• _About this task_: Print exactly the lines from the one that contains "This screenshot has width=600, height=504." through the last line of the material, both included, and leave out all pictures.

• _Entries supplied_:
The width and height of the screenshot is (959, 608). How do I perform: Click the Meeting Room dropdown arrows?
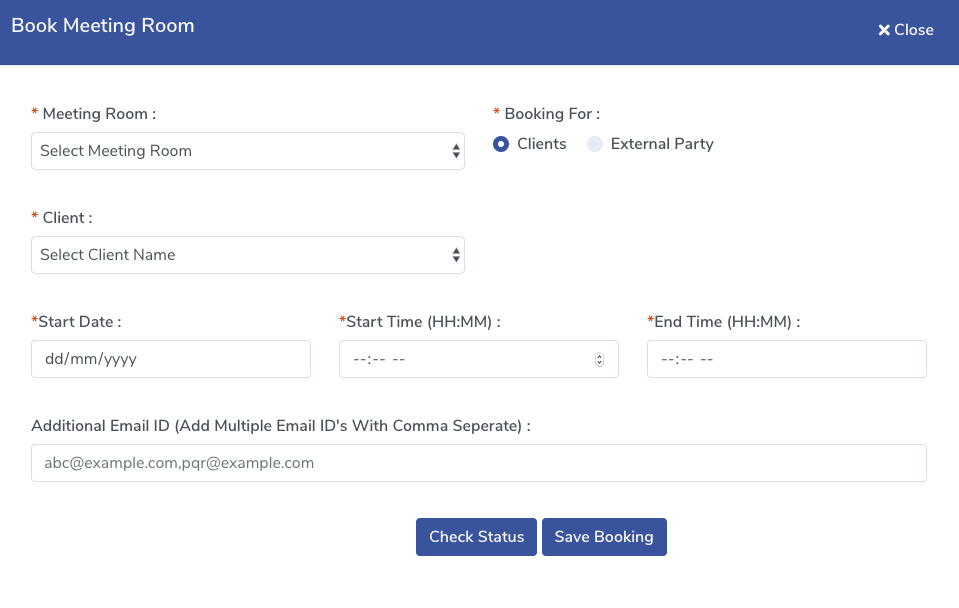pyautogui.click(x=456, y=151)
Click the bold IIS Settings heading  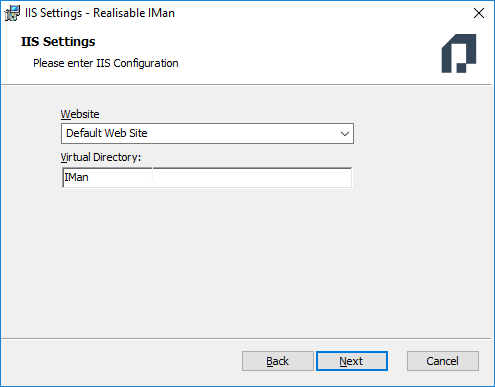58,42
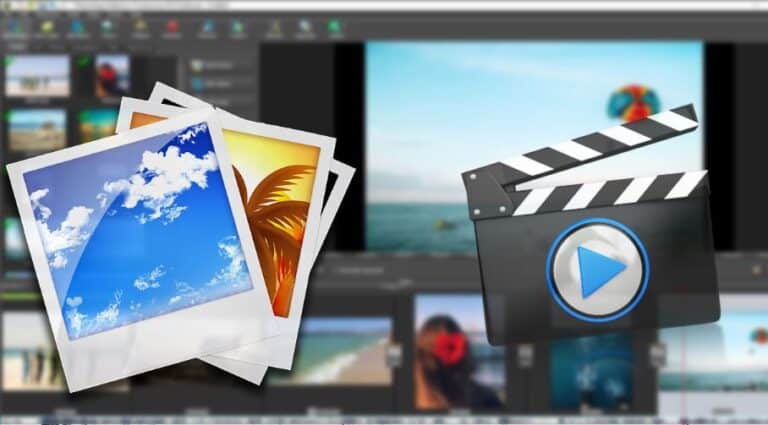
Task: Toggle green checkmark on the red-figure thumbnail
Action: 84,62
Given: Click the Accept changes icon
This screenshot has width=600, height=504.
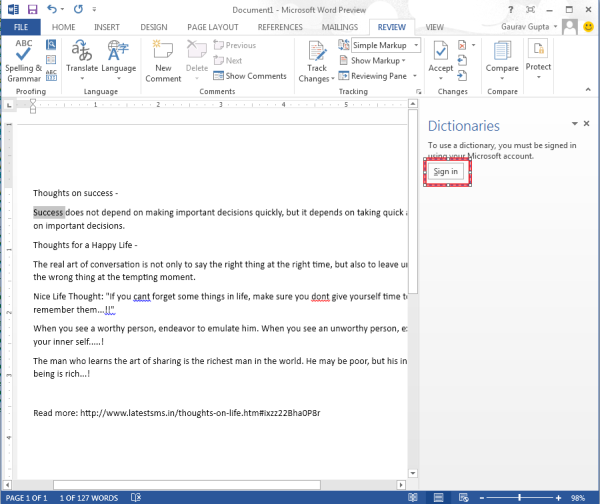Looking at the screenshot, I should pos(440,59).
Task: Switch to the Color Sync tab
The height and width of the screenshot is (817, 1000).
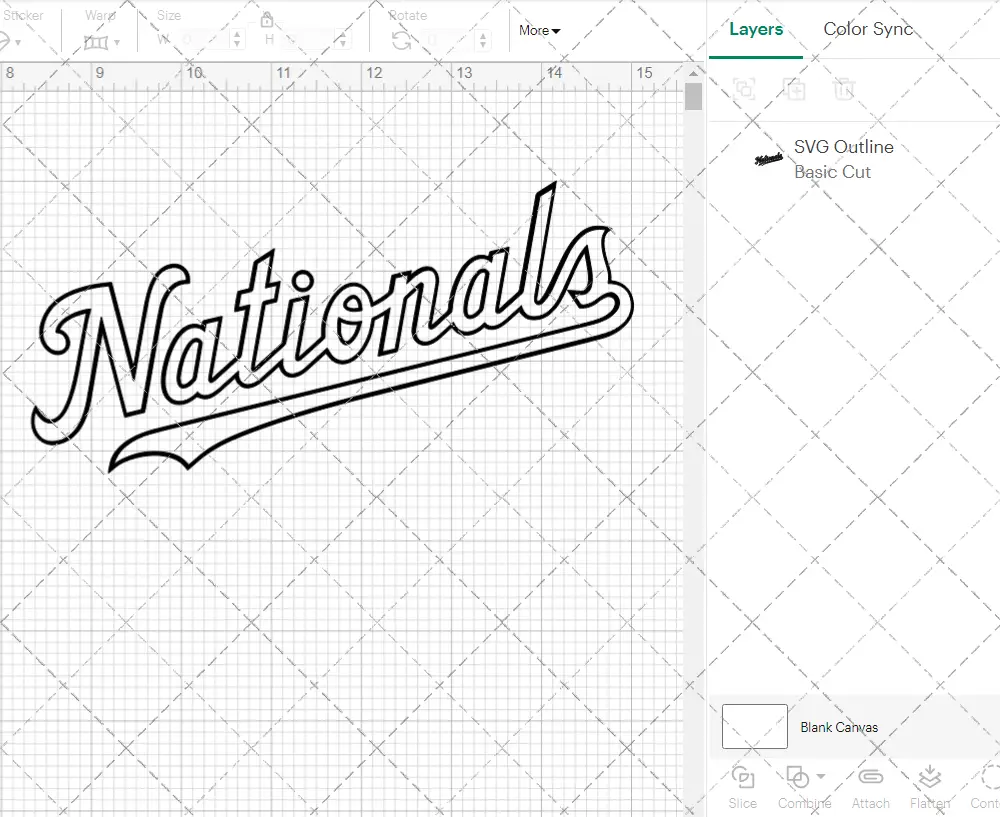Action: tap(868, 29)
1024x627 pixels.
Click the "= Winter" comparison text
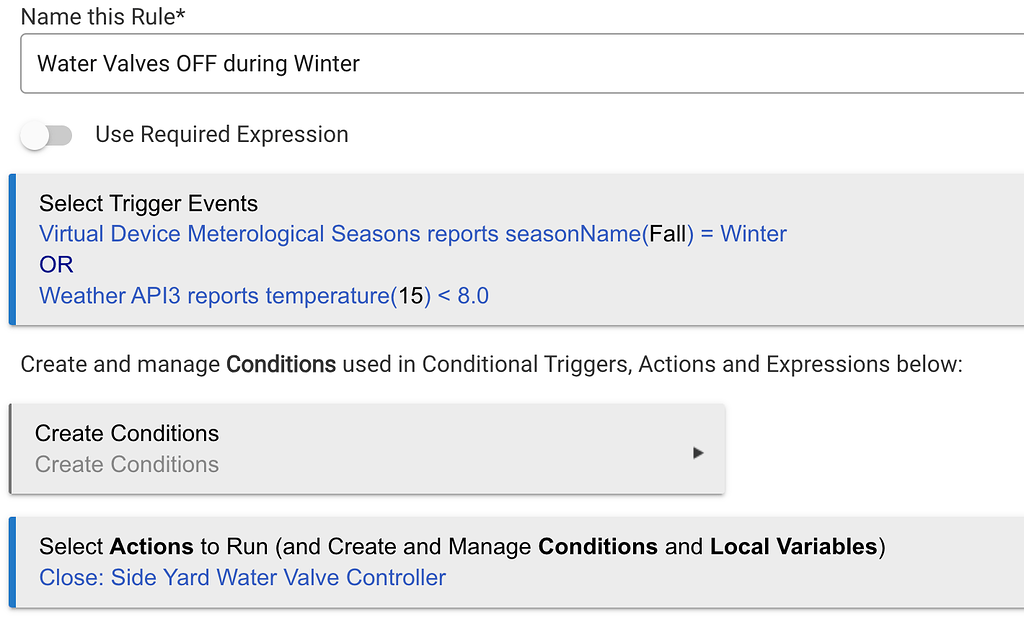[743, 234]
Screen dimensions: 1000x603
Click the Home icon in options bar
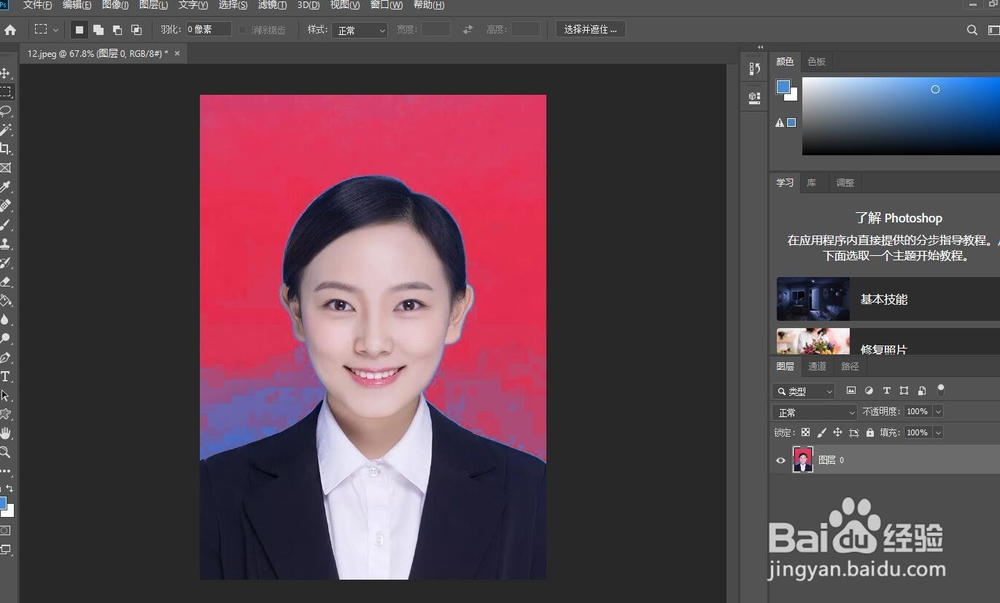(10, 30)
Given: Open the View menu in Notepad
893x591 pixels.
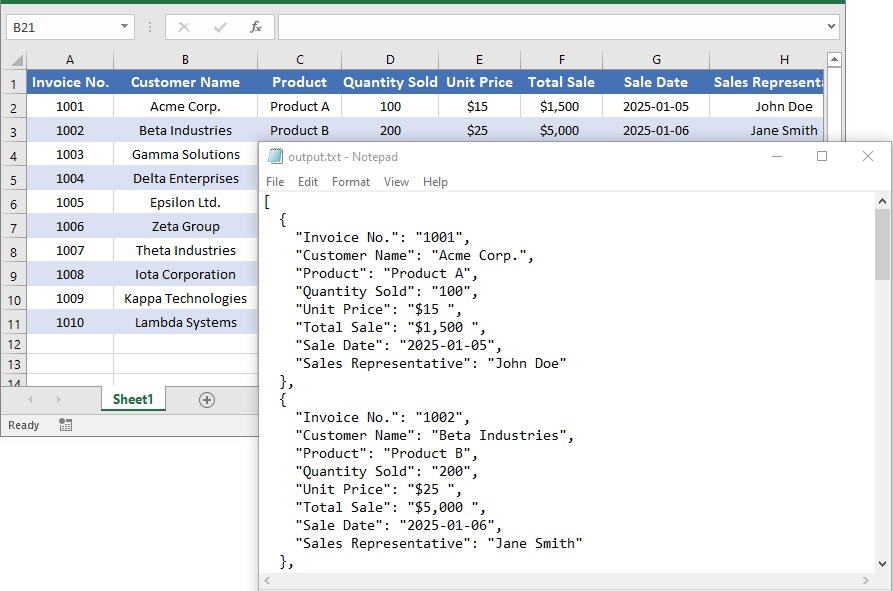Looking at the screenshot, I should (397, 181).
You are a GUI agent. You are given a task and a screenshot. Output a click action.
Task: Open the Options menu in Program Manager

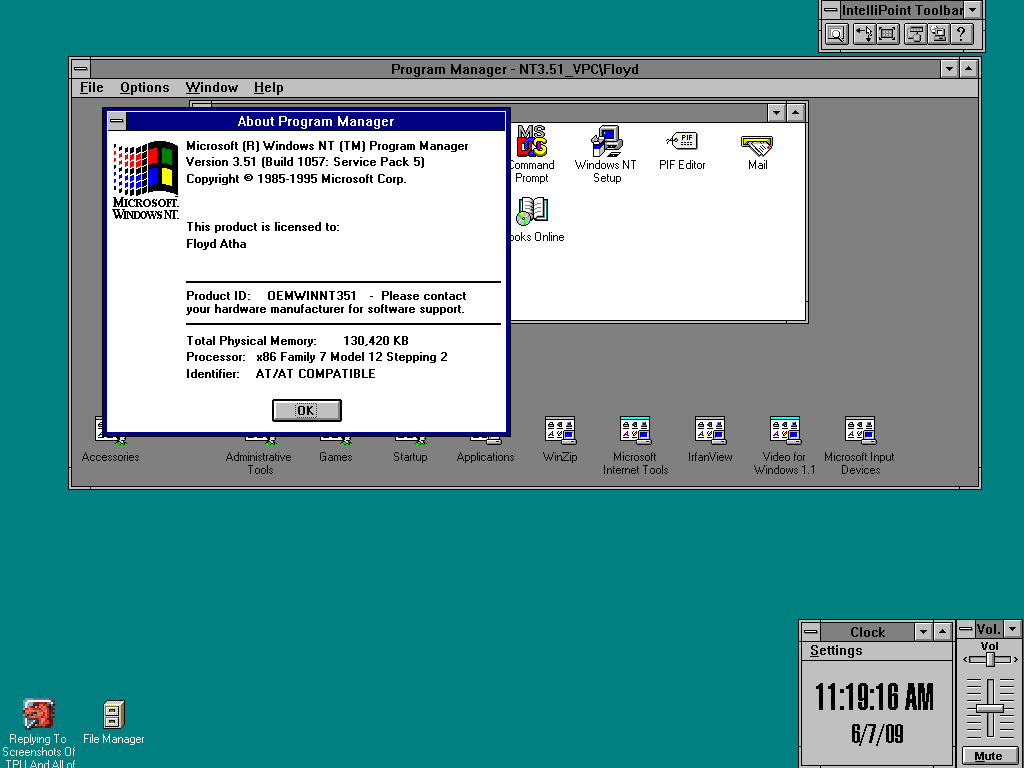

• _Result of this exercise_:
This screenshot has width=600, height=504.
Looking at the screenshot, I should pos(440,59).
Task: Switch to the Color Sync tab
The height and width of the screenshot is (817, 1000).
Action: tap(868, 29)
1024x627 pixels.
Click the "= Winter" comparison text
[743, 234]
Screen dimensions: 1000x603
Click the Home icon in options bar
(10, 30)
Given: Open the View menu in Notepad
893x591 pixels.
Looking at the screenshot, I should (397, 181).
You are a GUI agent. You are given a task and a screenshot. Output a click action.
Task: Open the Options menu in Program Manager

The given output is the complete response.